If that sounds heavy, don’t forget that Spike is Spank’s downhill range, so these are even tougher than the Oozy Trail wheels that have been winning our tests for years. That means chunkier hubs with 20mm front axle capability, and the option of 12x135mm or 12x157mm at the rear as well as the 12x148mm Boost set-up I tested.

They’re hand-built, using thick triple-butted spokes in easily replaceable J-bend format, in a three-cross pattern. The freehub is the same impressively durable set-up found on the brand’s other wheels. Spank’s ‘Oobah’ corrugated rim bed and ‘Bead Bite’ tyre grab features are also carried over onto the Spike.
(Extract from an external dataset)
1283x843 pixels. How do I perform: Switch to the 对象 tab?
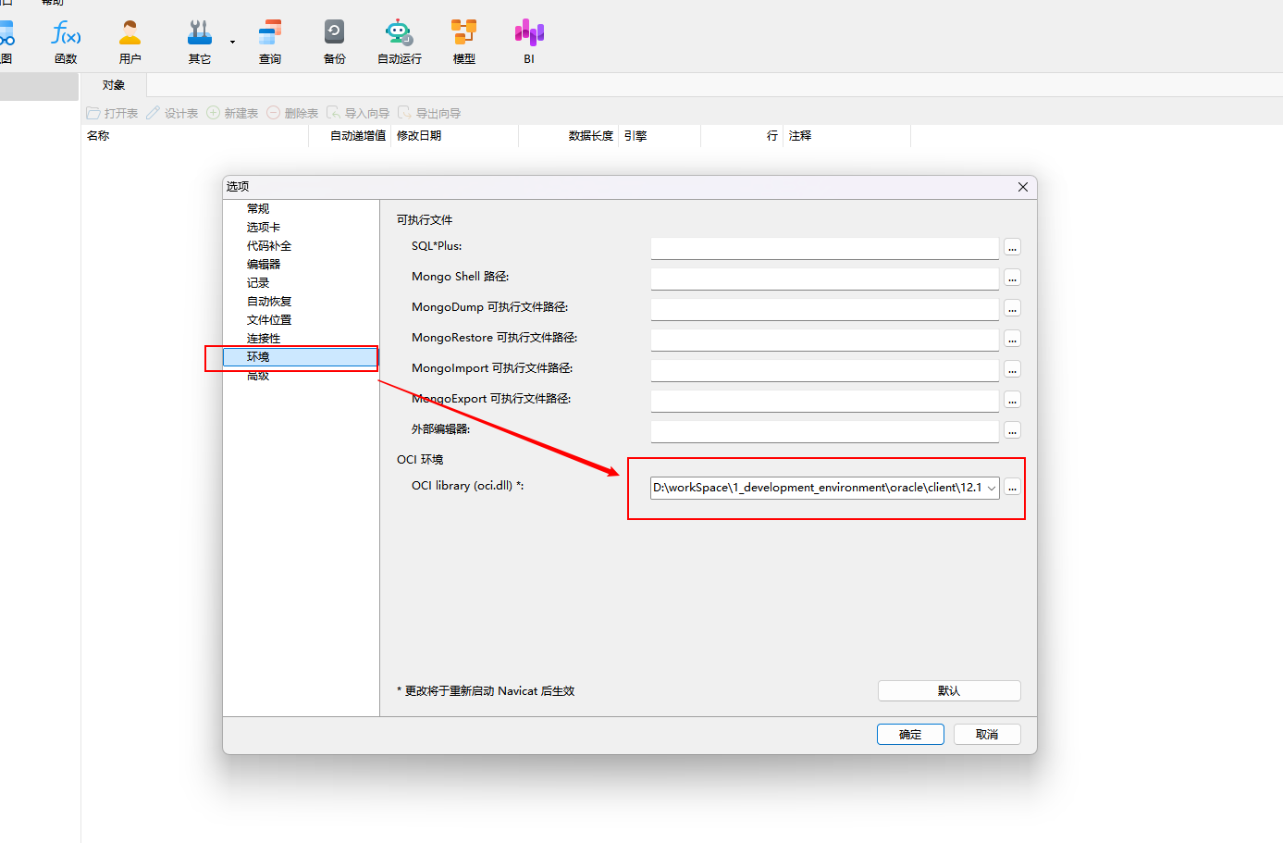pyautogui.click(x=114, y=85)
To see if the foam and/or vertical rim compliance (it’s impossible to separate the two without having an empty set of the same wheels to compare to) was doing anything noticeably different, I ran them back to back with similar-width carbon and alloy wheels, using the same tyres, for several months. The answer is that, if you’re really tuned into how wheels and tyres feel, they are quieter and smoother than normal.

There’s less drum and clatter on frozen, rutted trails or rocky descents, and when I did rim them hard, the impact was muffled rather than a sharp ‘clank’. They ride ‘quiet’ too, with less chatter and skip than stiffer wheels fitted with the same tyres at the same pressures.

Traction was also better in high-load cornering or successive-hit situations than with most wheels, it was as though I was running a particularly well-damped tyre carcass or had hit a sweet spot with my suspension tune.

The flipside is that they don’t feel as sharp and alive as stiffer-feeling wheels on climbs or out of corners. They never feel like super-heavy DH wheels, though, and carry speed better overall thanks to their smooth roll and extra traction.